• **Work instruction**
Each line of the entries below that includes "Given" belongs in your answer.

Collected data entries:
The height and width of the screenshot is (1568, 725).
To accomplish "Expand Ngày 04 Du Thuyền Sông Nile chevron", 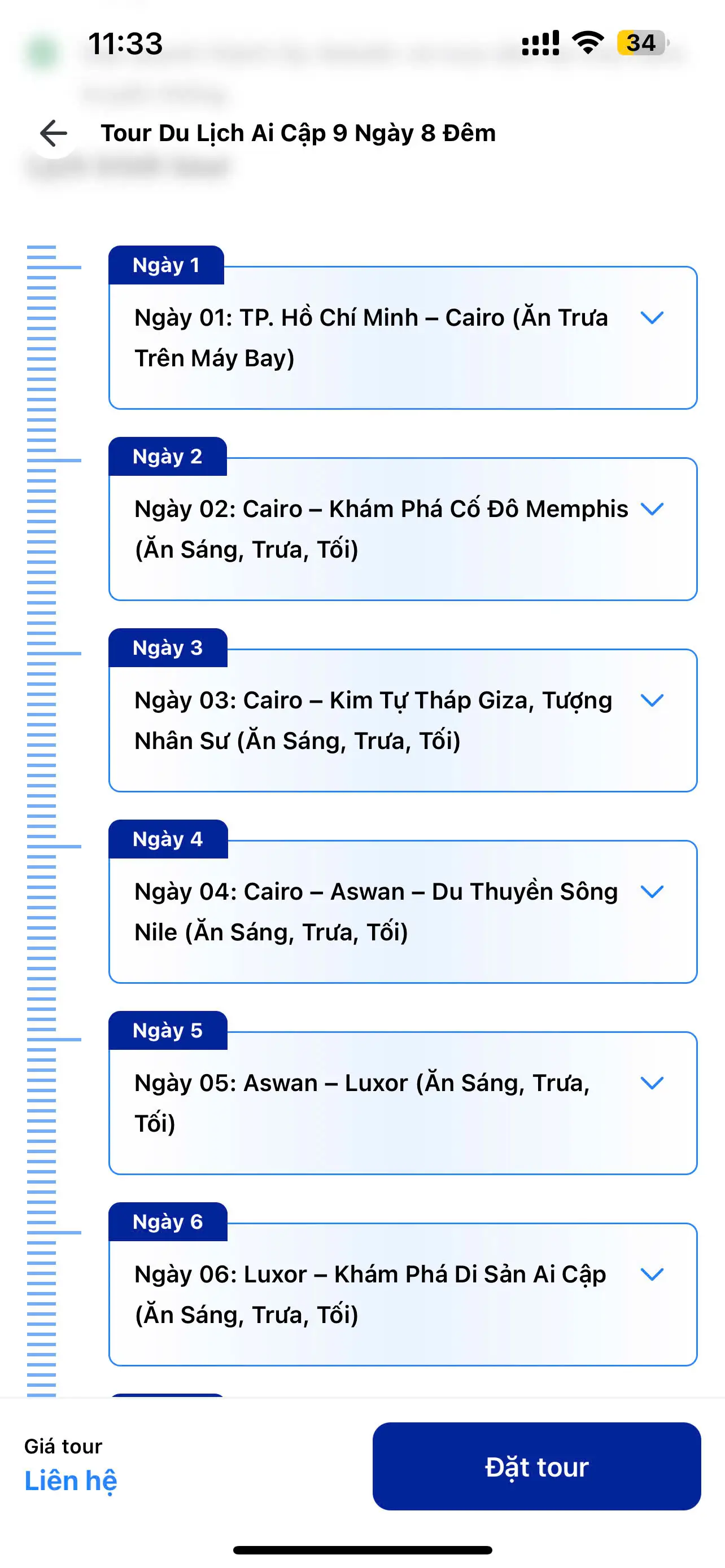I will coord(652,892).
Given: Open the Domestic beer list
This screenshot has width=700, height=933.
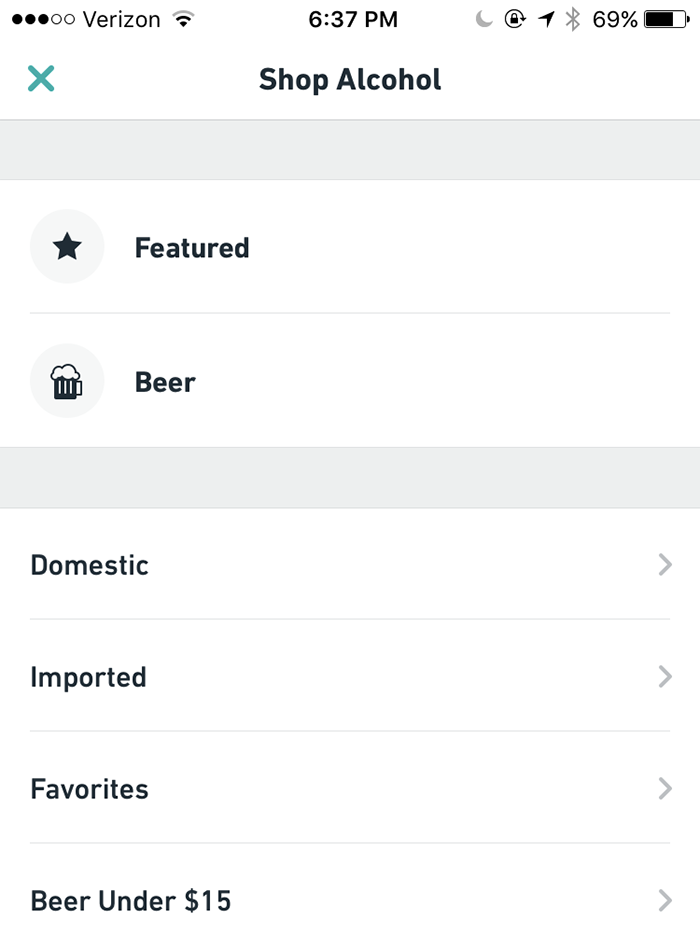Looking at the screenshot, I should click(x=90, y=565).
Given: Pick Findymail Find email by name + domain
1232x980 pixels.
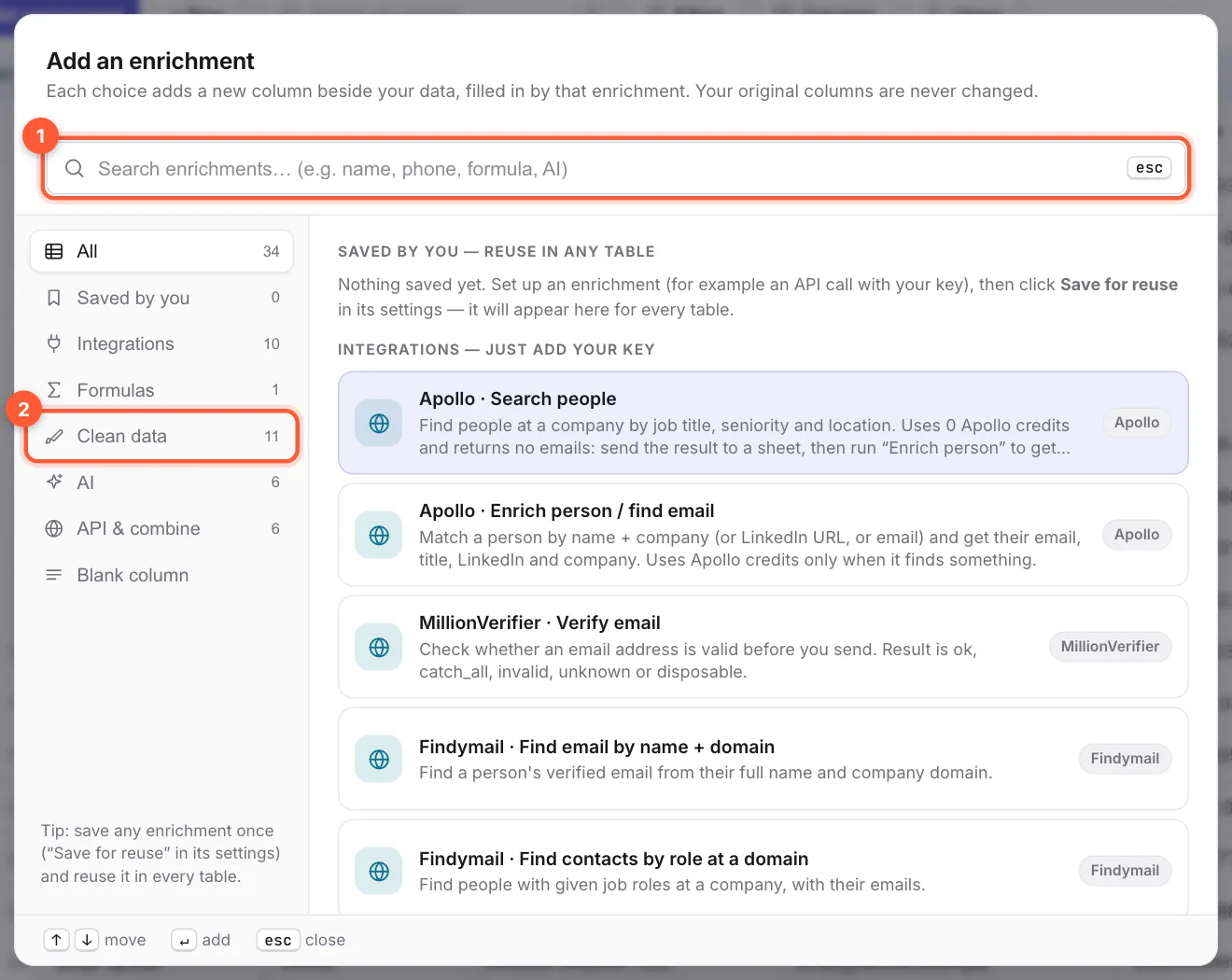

• **Problem solution**
Given: Open the Domestic beer list
Given: Pick Findymail Find email by name + domain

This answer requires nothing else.